(Stored data entries)
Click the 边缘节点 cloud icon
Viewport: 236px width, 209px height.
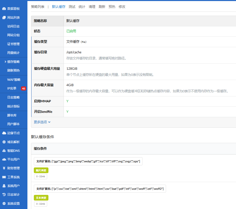pos(4,133)
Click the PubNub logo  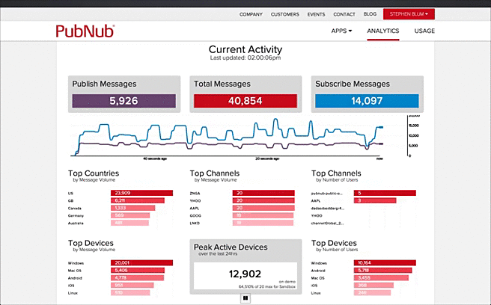[x=85, y=31]
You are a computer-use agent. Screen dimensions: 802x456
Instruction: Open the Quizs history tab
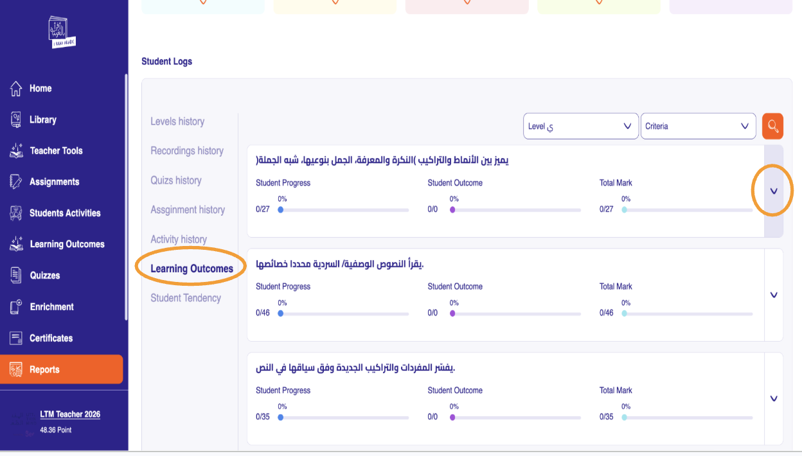176,180
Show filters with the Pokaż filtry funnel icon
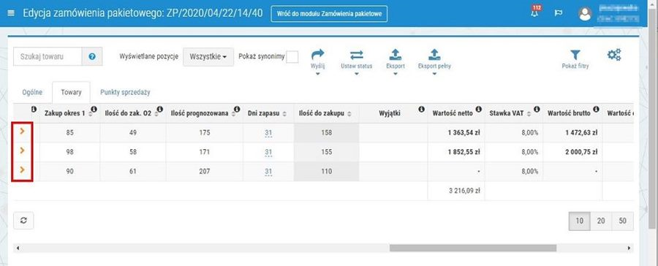The width and height of the screenshot is (658, 266). click(575, 55)
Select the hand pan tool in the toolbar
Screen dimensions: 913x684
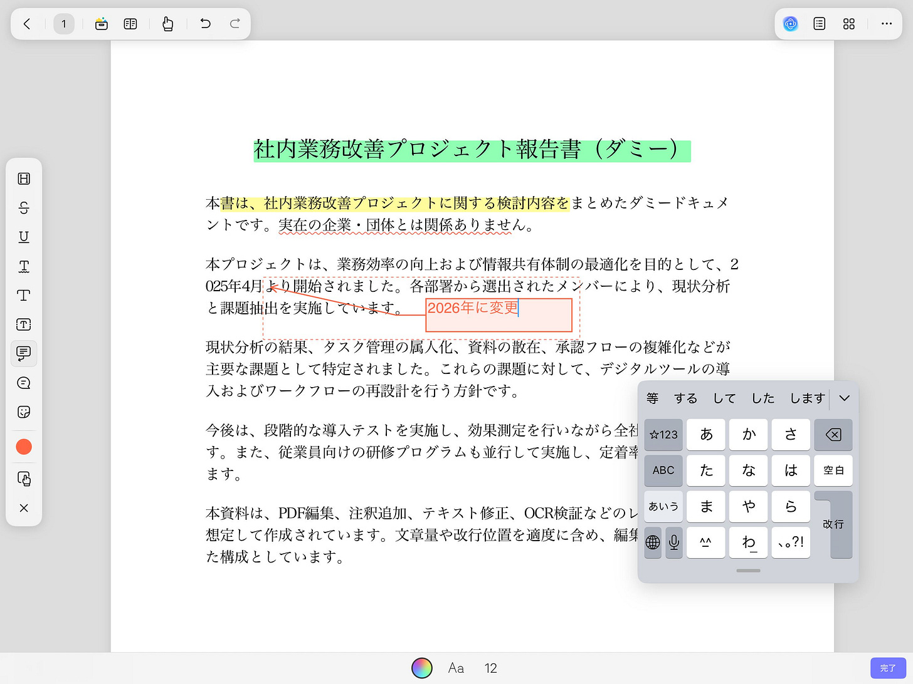(167, 23)
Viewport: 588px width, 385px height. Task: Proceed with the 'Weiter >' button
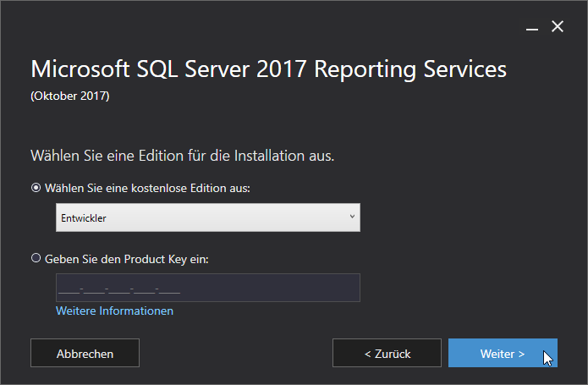tap(503, 354)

• **TASK DETAILS**: Given the entries above, transcribe exactly the lines from the one holding "You are a computer-use" through the one holding "Select the hand pan tool in the toolbar"; pictures do not belong in the transcription.

• **YOUR RESPONSE**:
You are a computer-use agent. Screen dimensions: 802x456
Instruction: Open the Quizs history tab
176,180
Show filters with the Pokaż filtry funnel icon
The width and height of the screenshot is (658, 266). click(575, 55)
Select the hand pan tool in the toolbar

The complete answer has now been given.